Note that HTML5 doesn't replace HTML4.01, rather it builds on it, so there should be no problem using the much shorter HTML5 Doctype while still limiting yourself to the HTML4.01 (or XHTML1.0) elements.

One case where HTML5 is not totally backwards compatible with HTML4.01 might be the definition of phrase elements like U, S, B and I.
pandy
Except there is no point in doing so.
Darin McGrew
QUOTE
Note that HTML5 doesn't replace HTML4.01, rather it builds on it, so there should be no problem using the much shorter HTML5 Doctype while still limiting yourself to the HTML4.01 (or XHTML1.0) elements.
Well, first I'd need to figure out how to run an HTML5 validator on my Mac, but yes, I could switch the doctype declaration but limit myself to HTML 4.01 initially.
Christian J
QUOTE(pandy @ Jan 28 2012, 01:09 AM) *

Except there is no point in doing so.

The short Doctype alone makes it worth the trouble to me. Just imagine the embarrasment when someone asks you to make a quick web page on their computer (where you don't have your own tools) and you need to google for the very first line of code already. laugh.gif (Skipping the Doctype is not an option, since the resulting quirksmode makes much of your CSS experience go out the window.)

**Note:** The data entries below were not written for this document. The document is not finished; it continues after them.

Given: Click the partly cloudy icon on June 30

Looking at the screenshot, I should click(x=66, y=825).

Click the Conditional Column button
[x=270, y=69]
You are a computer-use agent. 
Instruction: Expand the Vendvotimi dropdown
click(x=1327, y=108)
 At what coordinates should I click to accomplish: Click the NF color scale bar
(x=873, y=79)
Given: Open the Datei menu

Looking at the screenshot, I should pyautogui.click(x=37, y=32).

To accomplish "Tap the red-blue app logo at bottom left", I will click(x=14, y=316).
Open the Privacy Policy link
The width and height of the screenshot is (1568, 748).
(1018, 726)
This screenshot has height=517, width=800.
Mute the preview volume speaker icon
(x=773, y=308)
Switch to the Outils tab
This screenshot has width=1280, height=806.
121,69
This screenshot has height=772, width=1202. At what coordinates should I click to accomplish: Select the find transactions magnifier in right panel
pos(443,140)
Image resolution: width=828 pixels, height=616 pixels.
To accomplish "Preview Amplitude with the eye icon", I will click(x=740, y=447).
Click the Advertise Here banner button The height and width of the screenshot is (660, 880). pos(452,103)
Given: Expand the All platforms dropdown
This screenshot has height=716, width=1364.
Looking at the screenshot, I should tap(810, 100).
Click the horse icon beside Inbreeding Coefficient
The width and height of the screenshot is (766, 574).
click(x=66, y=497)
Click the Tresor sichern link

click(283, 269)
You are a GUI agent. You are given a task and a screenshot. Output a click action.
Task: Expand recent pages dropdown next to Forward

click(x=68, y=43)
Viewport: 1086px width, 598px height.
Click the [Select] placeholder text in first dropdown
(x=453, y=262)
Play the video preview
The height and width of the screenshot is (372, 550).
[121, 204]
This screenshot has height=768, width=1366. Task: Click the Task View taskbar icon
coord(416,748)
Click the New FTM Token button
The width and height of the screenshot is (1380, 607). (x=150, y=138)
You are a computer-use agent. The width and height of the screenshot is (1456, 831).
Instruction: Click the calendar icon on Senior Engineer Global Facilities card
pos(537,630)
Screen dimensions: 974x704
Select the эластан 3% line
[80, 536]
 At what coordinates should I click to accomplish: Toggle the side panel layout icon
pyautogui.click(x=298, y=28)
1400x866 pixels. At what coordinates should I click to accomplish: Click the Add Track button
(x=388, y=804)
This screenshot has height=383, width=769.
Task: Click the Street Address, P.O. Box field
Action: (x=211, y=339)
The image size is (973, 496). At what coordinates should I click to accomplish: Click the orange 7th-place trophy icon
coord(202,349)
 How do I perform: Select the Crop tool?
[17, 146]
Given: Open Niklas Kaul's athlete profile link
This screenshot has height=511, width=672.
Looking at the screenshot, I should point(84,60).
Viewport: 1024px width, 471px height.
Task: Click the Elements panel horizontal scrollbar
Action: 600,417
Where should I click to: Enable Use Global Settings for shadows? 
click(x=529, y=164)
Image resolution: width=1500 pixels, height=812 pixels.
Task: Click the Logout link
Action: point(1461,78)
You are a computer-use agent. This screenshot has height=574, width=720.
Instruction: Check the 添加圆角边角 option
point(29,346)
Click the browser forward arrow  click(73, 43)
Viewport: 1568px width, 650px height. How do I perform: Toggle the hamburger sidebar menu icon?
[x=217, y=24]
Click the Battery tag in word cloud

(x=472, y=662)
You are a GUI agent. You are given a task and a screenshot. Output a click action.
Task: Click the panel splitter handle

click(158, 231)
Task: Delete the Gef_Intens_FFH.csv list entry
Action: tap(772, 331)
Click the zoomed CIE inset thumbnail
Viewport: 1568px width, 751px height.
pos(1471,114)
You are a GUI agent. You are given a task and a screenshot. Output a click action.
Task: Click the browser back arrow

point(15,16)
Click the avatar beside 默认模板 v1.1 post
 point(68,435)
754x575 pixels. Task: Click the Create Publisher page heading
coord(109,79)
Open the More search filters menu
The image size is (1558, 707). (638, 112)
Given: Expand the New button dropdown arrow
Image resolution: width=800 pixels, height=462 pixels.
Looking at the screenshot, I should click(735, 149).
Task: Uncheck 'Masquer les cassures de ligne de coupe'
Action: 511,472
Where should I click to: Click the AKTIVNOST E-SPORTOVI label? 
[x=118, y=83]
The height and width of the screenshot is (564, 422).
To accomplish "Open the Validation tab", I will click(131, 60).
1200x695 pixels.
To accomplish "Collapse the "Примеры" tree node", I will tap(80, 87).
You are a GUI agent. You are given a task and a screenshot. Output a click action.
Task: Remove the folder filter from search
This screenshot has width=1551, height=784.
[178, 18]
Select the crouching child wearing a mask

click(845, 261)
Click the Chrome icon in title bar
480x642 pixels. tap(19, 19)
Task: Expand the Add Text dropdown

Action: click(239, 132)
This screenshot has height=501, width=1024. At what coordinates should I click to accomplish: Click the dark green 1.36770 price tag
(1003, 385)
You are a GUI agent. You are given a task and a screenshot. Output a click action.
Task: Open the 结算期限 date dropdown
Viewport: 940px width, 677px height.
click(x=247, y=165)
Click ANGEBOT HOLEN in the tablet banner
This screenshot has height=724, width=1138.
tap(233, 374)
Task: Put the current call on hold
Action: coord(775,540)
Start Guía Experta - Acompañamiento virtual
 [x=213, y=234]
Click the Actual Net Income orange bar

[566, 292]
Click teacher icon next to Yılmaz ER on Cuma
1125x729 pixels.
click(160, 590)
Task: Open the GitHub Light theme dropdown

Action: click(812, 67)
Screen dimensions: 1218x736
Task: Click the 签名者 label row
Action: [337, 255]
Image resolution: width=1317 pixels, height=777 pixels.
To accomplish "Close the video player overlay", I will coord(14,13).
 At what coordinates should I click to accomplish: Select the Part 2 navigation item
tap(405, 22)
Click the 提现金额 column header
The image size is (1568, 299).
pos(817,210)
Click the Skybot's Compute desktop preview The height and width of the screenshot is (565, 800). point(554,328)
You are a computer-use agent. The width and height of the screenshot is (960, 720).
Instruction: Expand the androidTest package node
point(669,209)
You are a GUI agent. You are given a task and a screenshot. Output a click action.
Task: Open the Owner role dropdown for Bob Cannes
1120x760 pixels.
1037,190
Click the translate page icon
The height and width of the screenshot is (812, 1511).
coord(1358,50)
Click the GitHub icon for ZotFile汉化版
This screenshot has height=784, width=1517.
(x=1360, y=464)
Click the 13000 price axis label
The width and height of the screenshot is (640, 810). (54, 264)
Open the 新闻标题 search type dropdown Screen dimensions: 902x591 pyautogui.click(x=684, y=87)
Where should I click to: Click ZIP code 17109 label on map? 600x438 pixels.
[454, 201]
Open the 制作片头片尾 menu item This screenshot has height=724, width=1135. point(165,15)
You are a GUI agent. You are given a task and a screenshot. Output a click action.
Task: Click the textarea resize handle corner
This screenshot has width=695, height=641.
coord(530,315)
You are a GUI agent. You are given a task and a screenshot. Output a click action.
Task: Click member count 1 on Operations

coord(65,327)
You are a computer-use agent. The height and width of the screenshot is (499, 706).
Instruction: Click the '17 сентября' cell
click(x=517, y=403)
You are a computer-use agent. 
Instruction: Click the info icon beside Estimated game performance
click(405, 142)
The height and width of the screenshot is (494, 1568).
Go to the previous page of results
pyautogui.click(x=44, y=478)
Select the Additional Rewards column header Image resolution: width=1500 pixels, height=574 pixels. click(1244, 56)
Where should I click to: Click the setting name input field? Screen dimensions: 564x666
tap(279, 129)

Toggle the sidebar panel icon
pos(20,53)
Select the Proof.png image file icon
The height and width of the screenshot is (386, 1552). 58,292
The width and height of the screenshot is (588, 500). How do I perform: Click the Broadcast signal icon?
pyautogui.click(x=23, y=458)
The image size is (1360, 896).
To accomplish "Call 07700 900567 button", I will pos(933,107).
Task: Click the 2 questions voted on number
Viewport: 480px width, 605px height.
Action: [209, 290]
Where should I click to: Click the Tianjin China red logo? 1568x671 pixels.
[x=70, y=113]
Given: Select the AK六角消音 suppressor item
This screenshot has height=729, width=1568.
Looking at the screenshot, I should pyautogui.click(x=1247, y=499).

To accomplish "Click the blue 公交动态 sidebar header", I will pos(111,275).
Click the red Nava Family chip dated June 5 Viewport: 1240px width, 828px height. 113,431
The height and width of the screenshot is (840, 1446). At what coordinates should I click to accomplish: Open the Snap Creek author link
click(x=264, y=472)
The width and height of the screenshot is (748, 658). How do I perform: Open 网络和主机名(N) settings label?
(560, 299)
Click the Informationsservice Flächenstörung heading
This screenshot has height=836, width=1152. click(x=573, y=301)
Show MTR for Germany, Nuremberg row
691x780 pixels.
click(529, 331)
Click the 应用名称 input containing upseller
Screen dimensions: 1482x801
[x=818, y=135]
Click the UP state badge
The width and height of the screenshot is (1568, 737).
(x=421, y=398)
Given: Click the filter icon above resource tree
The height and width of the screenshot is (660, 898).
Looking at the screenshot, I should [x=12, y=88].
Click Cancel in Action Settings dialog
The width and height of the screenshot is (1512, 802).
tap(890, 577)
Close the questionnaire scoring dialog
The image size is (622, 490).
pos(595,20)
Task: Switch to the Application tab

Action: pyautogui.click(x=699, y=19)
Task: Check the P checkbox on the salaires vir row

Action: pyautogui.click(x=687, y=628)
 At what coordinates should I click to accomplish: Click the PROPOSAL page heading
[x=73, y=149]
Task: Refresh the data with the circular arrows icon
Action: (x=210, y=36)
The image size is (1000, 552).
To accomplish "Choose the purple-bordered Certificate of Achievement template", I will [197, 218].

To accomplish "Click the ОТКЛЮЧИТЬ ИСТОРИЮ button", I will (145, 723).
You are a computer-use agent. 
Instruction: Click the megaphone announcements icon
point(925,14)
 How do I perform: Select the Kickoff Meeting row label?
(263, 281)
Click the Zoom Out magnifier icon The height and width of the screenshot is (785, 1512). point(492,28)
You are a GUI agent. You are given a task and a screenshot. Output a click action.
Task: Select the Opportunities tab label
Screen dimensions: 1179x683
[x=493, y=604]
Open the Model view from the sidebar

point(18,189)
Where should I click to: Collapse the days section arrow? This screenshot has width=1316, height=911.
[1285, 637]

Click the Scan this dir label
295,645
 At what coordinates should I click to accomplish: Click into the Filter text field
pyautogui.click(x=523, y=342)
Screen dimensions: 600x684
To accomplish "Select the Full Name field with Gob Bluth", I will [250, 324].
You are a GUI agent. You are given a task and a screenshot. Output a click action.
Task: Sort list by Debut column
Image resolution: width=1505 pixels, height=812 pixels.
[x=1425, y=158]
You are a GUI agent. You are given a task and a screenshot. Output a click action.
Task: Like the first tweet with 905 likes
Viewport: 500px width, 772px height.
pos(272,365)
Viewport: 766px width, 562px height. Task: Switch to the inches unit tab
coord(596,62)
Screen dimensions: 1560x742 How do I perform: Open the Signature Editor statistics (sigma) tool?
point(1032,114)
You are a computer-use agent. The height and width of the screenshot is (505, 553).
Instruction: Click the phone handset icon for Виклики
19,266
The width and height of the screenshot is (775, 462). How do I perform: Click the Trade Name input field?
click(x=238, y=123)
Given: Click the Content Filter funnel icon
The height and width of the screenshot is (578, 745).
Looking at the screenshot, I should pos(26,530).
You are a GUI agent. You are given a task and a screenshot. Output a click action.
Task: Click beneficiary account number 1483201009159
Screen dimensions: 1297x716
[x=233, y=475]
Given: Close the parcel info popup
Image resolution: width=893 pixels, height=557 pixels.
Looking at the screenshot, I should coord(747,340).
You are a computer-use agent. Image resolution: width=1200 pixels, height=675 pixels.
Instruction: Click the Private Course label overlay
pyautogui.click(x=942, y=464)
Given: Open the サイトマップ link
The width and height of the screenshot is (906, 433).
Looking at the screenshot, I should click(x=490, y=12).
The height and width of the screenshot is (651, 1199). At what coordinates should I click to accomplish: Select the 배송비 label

QUOTE(Darin McGrew @ Jan 28 2012, 01:47 AM) *

Well, first I'd need to figure out how to run an HTML5 validator on my Mac

The WDG's online validator doesn't support HTML5 either (any plans for that, BTW?), which means everytime I recommend the HTML5 Doctype I must also include a note to use W3C's validator. Maybe I should stop recommending the HTML5 Doctype to save me all the typing...
pandy
So, for show-off reasons. tongue.gif

It has always been possible to type up a fake doctype to trigger Standards Mode. That's the reason the HTML5 one exists and looks like it does.
James
Pandy, Christian, Darin, and Frederiek

Thank you all so much for your advice and help.

James
pandy
QUOTE(Christian J @ Jan 28 2012, 04:22 AM) *

The WDG's online validator doesn't support HTML5 either (any plans for that, BTW?), which means everytime I recommend the HTML5 Doctype I must also include a note to use W3C's validator. Maybe I should stop recommending the HTML5 Doctype to save me all the typing...


I suspect that adding support for HTML 5 isn't a simple task since there is no DTD.

James, I'm curious about why you want a new editor.